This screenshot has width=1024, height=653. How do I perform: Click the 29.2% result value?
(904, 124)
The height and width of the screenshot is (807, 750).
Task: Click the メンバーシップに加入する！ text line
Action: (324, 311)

--

#### What this task involves
Output every line of the listing exactly as written.

#### Response
This screenshot has width=1024, height=653. How do I perform: Click the 29.2% result value?
(904, 124)
The height and width of the screenshot is (807, 750).
Task: Click the メンバーシップに加入する！ text line
Action: (324, 311)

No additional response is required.